Opened 6 months ago
Last modified 2 weeks ago
#61796 new defect (bug)
Blank Page When $_GET['postId'] Does Not Exist in /wp-admin/site-editor.php
Reported by: |
|
Owned by: | |
---|---|---|---|
Milestone: | 6.8 | Priority: | normal |
Severity: | normal | Version: | 6.6 |
Component: | Editor | Keywords: | has-patch changes-requested gutenberg-merge |
Focuses: | Cc: |
Description
Hello,
In WordPress 6.6, there has been a change in behavior when the passed postId does not exist in /wp-admin/site-editor.php.
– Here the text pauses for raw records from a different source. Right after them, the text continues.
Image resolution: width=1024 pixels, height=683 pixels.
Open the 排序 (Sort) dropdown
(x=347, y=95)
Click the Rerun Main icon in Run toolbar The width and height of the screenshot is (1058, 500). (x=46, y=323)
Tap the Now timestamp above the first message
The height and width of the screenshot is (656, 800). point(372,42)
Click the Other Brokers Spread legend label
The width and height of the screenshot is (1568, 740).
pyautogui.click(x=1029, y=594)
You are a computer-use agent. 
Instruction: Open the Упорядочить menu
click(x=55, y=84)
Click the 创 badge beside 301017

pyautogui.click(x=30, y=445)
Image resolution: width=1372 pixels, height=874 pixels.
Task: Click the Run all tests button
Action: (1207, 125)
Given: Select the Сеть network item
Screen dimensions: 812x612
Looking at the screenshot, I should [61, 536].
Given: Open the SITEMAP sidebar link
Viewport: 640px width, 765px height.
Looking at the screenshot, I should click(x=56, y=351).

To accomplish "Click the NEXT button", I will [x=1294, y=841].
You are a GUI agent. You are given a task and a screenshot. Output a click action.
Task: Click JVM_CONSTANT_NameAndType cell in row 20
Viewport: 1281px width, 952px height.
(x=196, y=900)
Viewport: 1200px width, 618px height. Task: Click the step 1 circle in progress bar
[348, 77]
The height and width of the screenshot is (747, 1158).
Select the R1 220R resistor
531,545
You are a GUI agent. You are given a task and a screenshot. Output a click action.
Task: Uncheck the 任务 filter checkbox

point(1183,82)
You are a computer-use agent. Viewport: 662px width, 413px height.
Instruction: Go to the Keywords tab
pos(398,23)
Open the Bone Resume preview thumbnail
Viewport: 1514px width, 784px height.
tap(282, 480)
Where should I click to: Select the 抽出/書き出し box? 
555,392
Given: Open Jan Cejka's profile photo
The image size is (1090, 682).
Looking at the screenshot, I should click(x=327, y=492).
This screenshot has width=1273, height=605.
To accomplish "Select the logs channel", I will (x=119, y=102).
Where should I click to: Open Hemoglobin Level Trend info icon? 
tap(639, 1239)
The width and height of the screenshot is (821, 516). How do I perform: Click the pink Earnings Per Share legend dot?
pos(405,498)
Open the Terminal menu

Previously, the editor sidebar would appear as usual, while the page preview on the right would be blank. Users could simply click back in the editor sidebar and navigate to the desired content.
However, starting with version 6.6, the entire page becomes blank, which can be confusing for users. This issue might occur due to several reasons:
The content intended for editing has just been deleted.
The postId for the blog homepage, such as twentytwentyfourhome, gets modified for example by the waf due to concerns like path traversal, removing the double slash.
The editor should appear as usual even when the postId is invalid and just display an error message in the content preview.
Attachments (5)
Change History (29)
This ticket was mentioned in PR #7188 on WordPress/wordpress-develop by @mi5t4n.
6 months ago
#2
- Keywords has-patch added
Added validation for the postId
parameter in site-editor.php
to ensure that the post exists before proceeding. If the post ID is invalid or the post does not exist, the script will now terminate with an error message, preventing potential errors or unintended behavior.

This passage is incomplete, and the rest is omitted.